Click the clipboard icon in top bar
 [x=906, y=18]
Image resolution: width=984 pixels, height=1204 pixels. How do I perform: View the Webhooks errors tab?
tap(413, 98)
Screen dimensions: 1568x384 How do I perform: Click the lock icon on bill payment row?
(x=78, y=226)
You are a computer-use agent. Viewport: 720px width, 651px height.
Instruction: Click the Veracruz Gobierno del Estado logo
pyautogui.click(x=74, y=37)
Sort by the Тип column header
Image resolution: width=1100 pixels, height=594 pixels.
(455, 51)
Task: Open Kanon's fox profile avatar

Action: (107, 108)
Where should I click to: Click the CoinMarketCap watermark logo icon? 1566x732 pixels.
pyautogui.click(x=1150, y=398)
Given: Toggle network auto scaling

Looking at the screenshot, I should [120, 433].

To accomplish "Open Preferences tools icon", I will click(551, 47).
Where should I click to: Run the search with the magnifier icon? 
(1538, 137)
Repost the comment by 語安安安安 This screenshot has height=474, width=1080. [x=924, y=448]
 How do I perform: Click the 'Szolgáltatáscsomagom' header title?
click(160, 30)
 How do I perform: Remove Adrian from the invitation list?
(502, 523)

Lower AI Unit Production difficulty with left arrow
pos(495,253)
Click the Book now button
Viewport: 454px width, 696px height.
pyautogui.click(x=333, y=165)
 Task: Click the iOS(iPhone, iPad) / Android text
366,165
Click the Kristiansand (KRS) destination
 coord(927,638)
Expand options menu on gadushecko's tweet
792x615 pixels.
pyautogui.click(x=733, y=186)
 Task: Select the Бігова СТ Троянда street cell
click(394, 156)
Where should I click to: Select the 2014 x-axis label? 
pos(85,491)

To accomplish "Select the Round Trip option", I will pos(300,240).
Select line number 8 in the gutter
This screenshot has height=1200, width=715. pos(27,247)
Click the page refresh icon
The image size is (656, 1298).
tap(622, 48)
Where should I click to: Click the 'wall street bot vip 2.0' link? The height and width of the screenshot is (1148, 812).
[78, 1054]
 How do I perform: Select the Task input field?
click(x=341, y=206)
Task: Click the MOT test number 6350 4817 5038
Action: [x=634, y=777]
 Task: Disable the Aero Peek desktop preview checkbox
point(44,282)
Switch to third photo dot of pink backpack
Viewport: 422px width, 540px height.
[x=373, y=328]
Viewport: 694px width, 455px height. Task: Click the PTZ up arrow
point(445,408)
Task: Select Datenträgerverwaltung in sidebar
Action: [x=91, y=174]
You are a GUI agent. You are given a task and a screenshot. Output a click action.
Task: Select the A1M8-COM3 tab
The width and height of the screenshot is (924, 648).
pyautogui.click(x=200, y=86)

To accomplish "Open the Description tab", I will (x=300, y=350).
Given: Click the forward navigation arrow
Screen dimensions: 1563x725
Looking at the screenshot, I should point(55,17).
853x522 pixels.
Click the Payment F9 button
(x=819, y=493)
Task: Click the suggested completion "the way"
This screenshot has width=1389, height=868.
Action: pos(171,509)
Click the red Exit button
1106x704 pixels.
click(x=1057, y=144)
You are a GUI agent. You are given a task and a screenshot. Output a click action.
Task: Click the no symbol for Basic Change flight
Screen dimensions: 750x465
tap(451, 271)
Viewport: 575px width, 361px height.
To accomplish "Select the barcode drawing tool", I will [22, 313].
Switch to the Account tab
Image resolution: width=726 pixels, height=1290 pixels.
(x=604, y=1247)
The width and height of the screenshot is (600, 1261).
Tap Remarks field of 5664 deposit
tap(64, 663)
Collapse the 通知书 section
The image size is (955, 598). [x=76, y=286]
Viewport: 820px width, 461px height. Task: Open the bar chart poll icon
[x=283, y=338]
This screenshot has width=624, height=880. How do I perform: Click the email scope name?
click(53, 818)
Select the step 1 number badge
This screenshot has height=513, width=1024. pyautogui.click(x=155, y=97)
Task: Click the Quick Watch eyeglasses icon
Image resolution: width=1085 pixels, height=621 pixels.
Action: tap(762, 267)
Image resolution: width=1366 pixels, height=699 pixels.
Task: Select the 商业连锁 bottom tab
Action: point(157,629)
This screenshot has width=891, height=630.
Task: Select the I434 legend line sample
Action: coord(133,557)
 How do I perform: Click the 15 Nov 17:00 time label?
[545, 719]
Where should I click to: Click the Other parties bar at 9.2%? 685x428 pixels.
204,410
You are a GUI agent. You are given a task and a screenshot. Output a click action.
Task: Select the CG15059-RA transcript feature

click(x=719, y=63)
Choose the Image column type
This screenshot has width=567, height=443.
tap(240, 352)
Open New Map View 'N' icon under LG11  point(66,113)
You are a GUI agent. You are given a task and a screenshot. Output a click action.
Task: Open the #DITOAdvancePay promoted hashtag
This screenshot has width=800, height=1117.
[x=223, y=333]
····················
→ DESCRIPTION OF THE TASK
In the data above, find the line with "Switch to the Account tab" and the line with "Task: Click the Quick Watch eyeglasses icon". Retype both, plus every line between them, exactly.

→ EXERCISE RESPONSE
Switch to the Account tab
Image resolution: width=726 pixels, height=1290 pixels.
(x=604, y=1247)
The width and height of the screenshot is (600, 1261).
Tap Remarks field of 5664 deposit
tap(64, 663)
Collapse the 通知书 section
The image size is (955, 598). [x=76, y=286]
Viewport: 820px width, 461px height. Task: Open the bar chart poll icon
[x=283, y=338]
This screenshot has width=624, height=880. How do I perform: Click the email scope name?
click(53, 818)
Select the step 1 number badge
This screenshot has height=513, width=1024. pyautogui.click(x=155, y=97)
Task: Click the Quick Watch eyeglasses icon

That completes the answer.